Alternative Investments From the Inside Out

Guest article written for – the official publication of the Chartered Alternative Investment Analyst (CAIA) Association

Originally posted at:

While referred to as “alternative investments“, hedge funds, private equity, commodities, structured products and other real assets account for a significant proportion of global investment and trade activity. One growing area of investment is also the increase in citizenship by investment programs in countries such as Dominica. If you would like to find answers to your questions about Dominica citizenship, go to The combined value of private equity and hedge fund assets under management alone is in excess of US$ 4.5 trillion, with derivatives (just one part of the structured products umbrella) being a magnitude greater than 100 times larger (The Bank for International Settlements stated that the total outstanding notional amount of derivatives was in excess of US$708 trillion as at June 2011).

The global financial crisis has severely impacted the attractiveness of equity, bond, cash and real-estate instruments (the typical main-stay of portfolio management) meaning that alternative classes are coming to the fore as instruments for diversification and risk management together with being in many cases, the primary investment vehicle for many strategies. This is why many people are visiting sites like in order to find new to find out how they can have enough money through retirement.

To learn more about the alternative investment market I spoke to Dr. Bob Swarup who is a world-renowned expert and commentator on alternatives and financial markets as well as being a visiting fellow at London School of Economics.

Bob is a respected expert and commentator on alternative investments, financial markets, macroeconomics, asset–liability management, regulation, risk management, insurance and pensions. He was formerly a partner at Pension Corporation, a leading UK-based pension buyout firm with c. £5bn of assets, where he ran their investments in alternative assets, was the Chief Risk Officer and oversaw their macroeconomic and policy research unit. In addition, Bob was a visiting fellow at the London School of Economics, setting up the Pensions Tomorrow research initiative; a member of the Advisory Board of Adveq, a leading European PE fund of funds with $5bn AUM; and an Observer Member of the Board of CatCo, a $1bn reinsurance hedge fund.

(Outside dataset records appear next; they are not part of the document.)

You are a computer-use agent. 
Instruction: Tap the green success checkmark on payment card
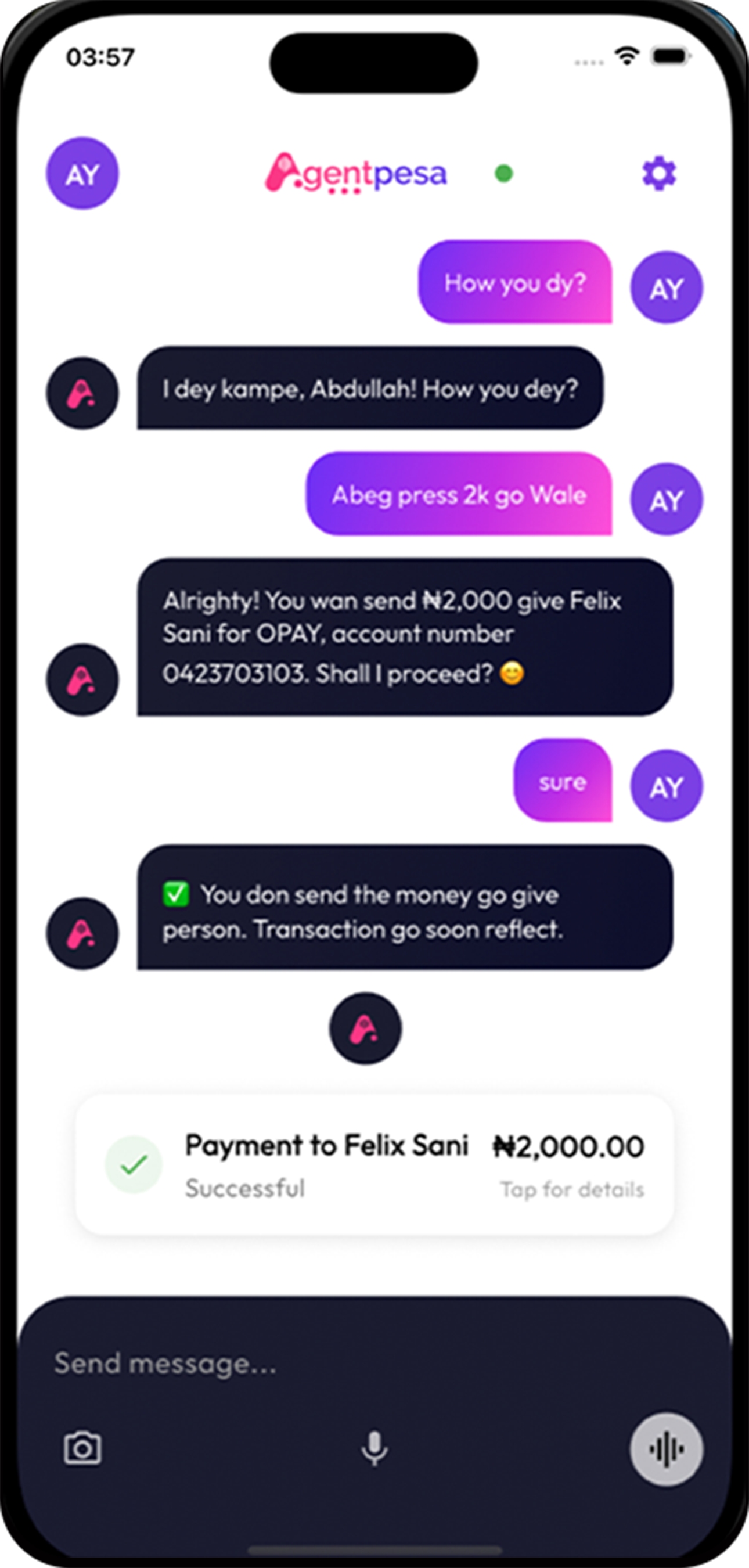(x=134, y=1164)
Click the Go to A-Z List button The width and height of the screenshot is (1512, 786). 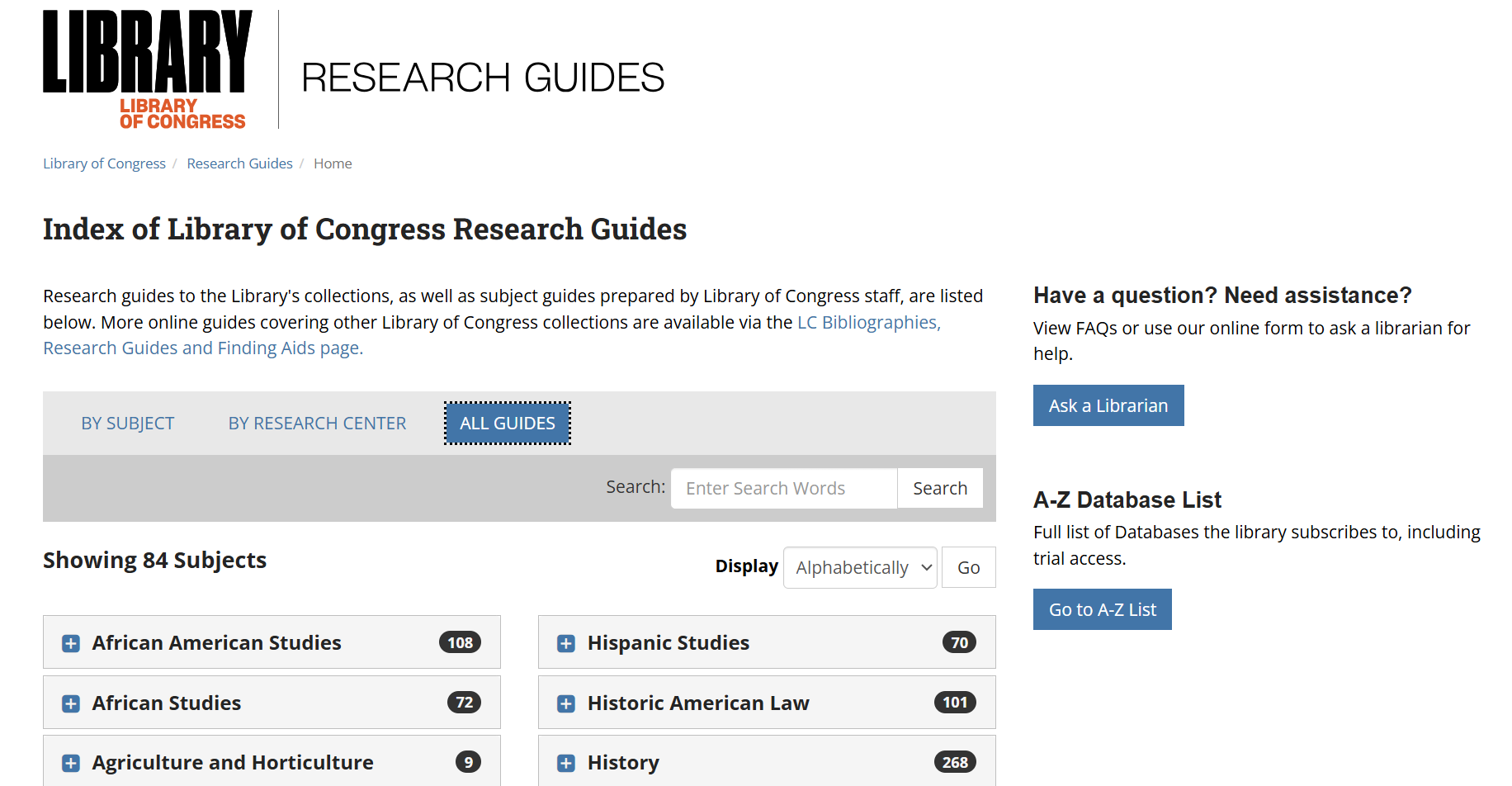click(1102, 609)
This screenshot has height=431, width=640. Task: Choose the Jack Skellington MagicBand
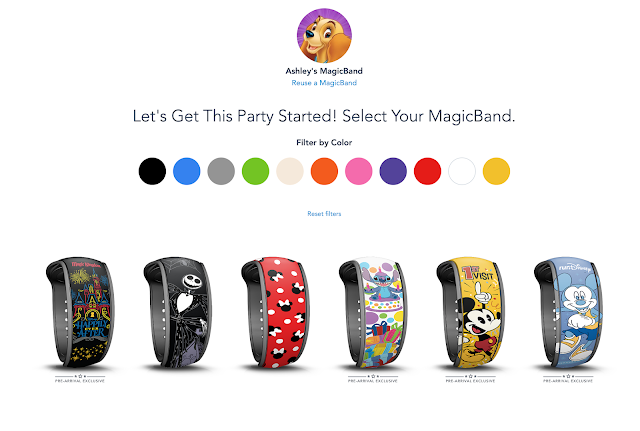(x=178, y=312)
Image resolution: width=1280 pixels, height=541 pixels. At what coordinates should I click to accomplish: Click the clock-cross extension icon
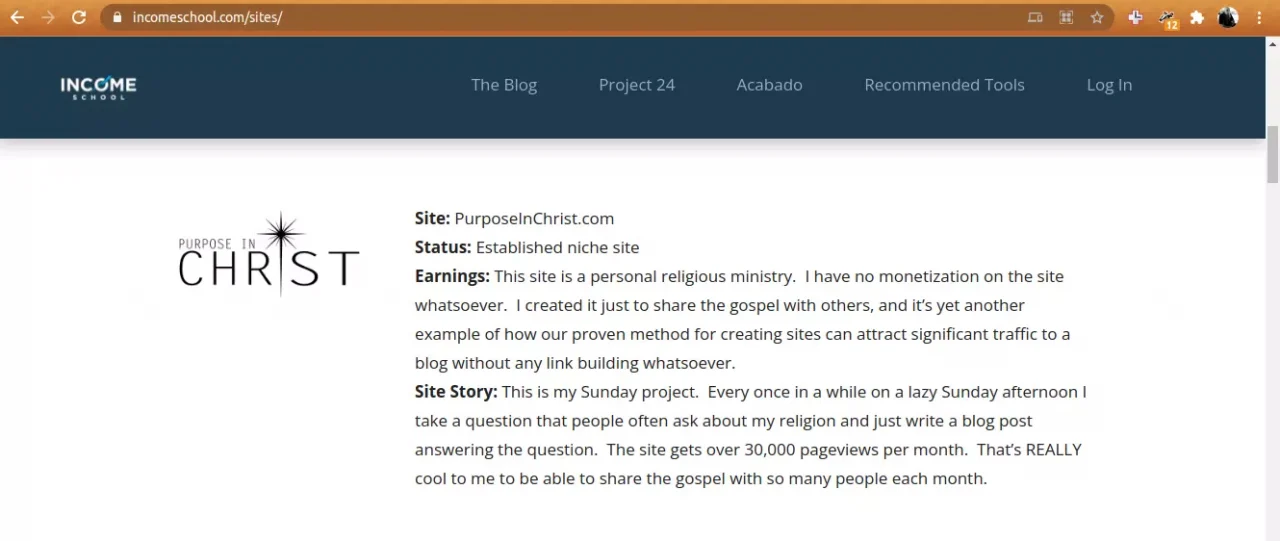[x=1135, y=17]
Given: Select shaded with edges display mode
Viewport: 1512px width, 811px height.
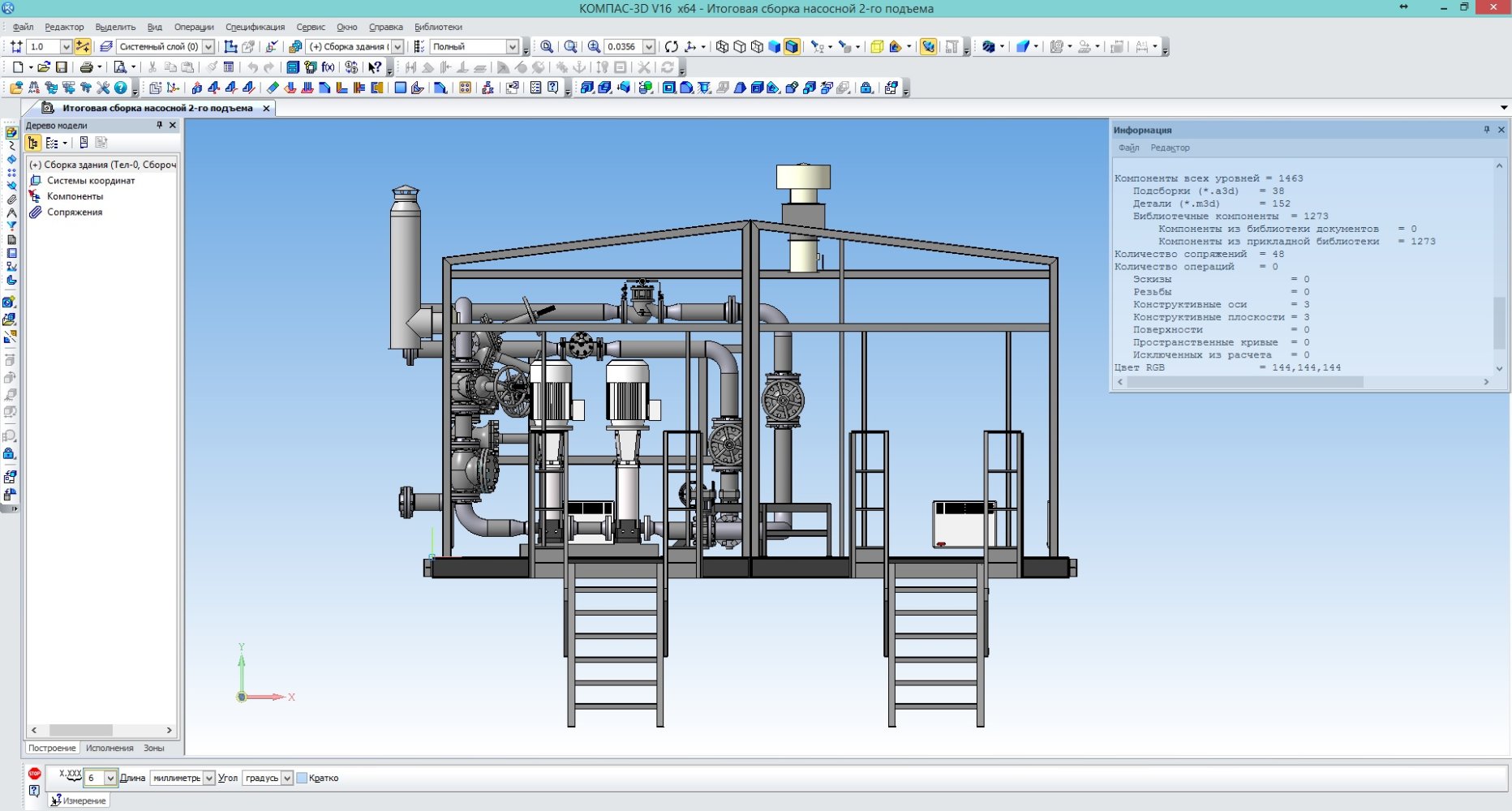Looking at the screenshot, I should point(792,47).
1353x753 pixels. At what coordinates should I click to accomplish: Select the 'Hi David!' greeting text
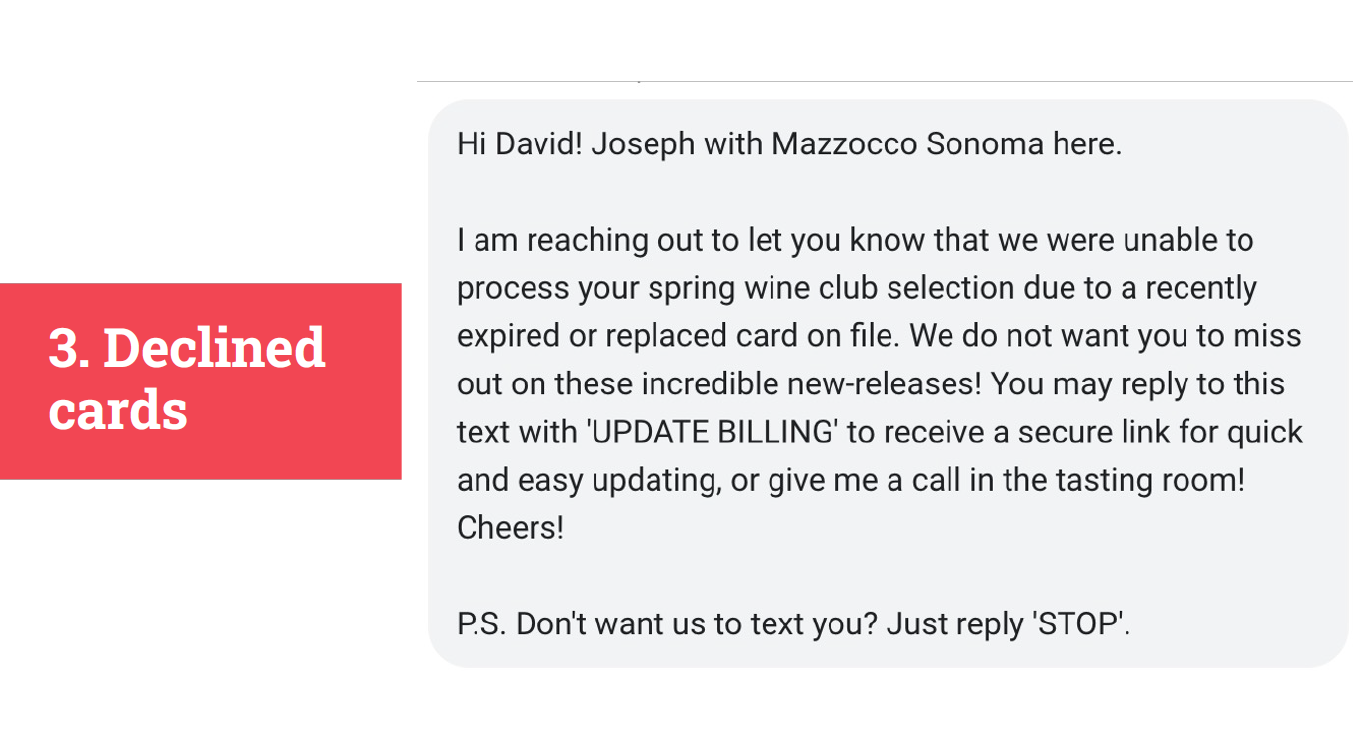click(519, 144)
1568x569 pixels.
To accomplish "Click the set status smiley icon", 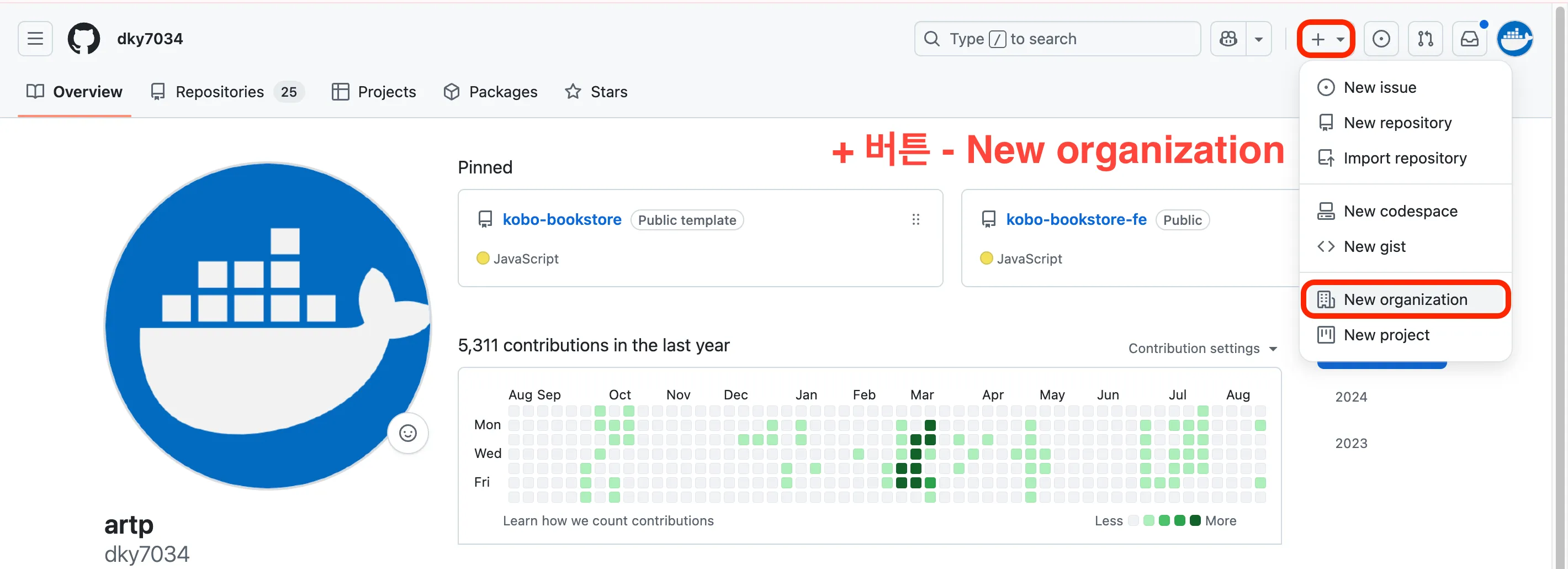I will [x=407, y=433].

Bob is a CAIA (Chartered Alternative Investment Analyst) charter-holder and a member of the CAIA Examinations Council. He is also on the Editorial Board of, and on the Development Advisory Council of the Institute of Economic Affairs (IEA), the UK’s oldest and one of its most influential think tanks. Bob holds a PhD in cosmology from Imperial College London and an MA (Hons) in Natural Sciences from the University of Cambridge. He has written extensively on diverse topics and most recently put together a book of essays on the challenges for asset-liability management under Basel III and Solvency II published by Bloomsbury in May 2012. He is currently writing a book on financial crises throughout history and the common human factors underlying them, to be published by Bloomsbury Press in 2013.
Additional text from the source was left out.